Records contained in a dataset:
--- --- ---
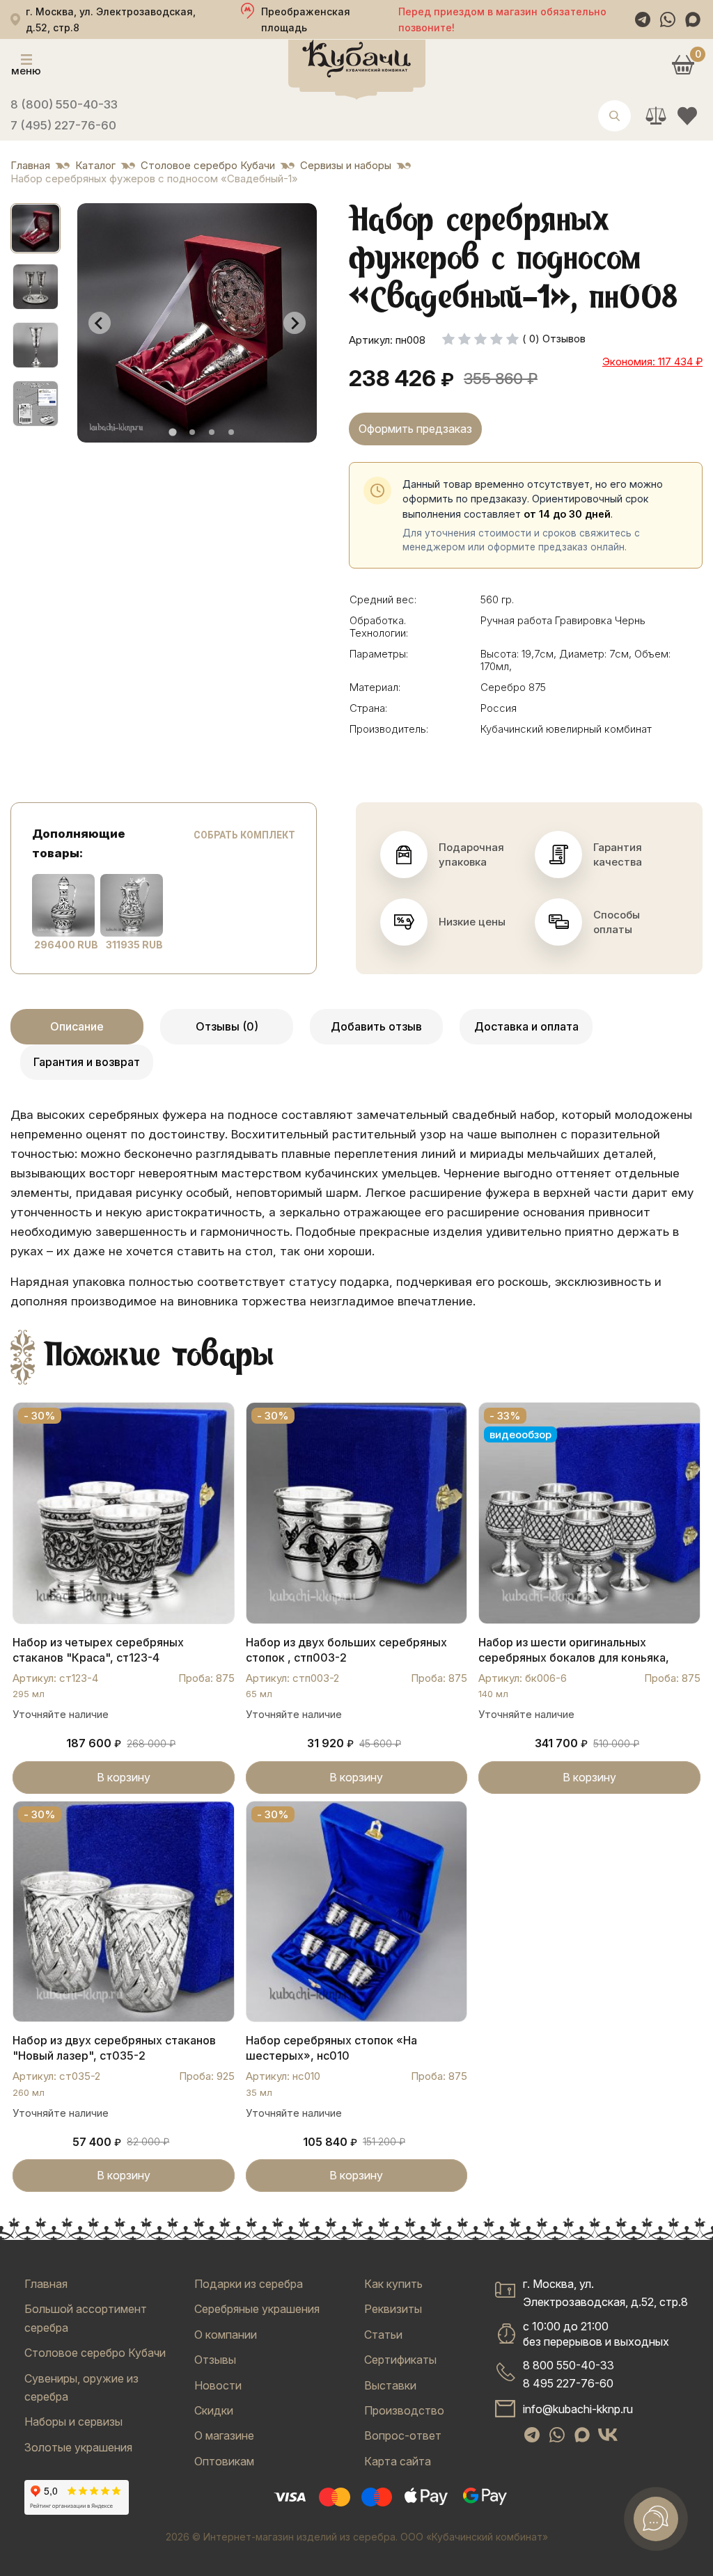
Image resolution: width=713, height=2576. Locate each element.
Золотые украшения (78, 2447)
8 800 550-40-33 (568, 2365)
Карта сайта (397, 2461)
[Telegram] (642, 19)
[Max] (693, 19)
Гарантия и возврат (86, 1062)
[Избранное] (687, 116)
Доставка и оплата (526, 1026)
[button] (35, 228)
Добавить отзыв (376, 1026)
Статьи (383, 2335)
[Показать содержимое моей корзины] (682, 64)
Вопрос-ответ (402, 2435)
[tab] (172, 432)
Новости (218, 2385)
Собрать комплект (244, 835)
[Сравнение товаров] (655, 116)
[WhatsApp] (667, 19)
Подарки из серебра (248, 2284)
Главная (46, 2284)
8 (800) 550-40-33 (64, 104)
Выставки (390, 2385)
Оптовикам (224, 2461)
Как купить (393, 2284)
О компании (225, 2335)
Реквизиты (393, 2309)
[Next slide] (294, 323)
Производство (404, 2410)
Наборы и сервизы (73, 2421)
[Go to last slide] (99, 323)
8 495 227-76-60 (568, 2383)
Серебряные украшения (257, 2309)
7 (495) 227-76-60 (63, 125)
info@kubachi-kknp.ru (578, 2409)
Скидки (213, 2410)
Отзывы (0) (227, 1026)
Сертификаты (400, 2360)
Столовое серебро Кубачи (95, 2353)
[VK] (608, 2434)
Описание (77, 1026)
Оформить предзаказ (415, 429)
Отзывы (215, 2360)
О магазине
--- --- ---
All lines from the one containing "Оптовикам (224, 2461)" through the last line of the data must be set down exactly. No other lines belong in the answer.

Оптовикам (224, 2461)
Как купить (393, 2284)
О компании (225, 2335)
Реквизиты (393, 2309)
[Next slide] (294, 323)
Производство (404, 2410)
Наборы и сервизы (73, 2421)
[Go to last slide] (99, 323)
8 495 227-76-60 (568, 2383)
Серебряные украшения (257, 2309)
7 (495) 227-76-60 (63, 125)
info@kubachi-kknp.ru (578, 2409)
Скидки (213, 2410)
Отзывы (0) (227, 1026)
Сертификаты (400, 2360)
Столовое серебро Кубачи (95, 2353)
[VK] (608, 2434)
Описание (77, 1026)
Оформить предзаказ (415, 429)
Отзывы (215, 2360)
О магазине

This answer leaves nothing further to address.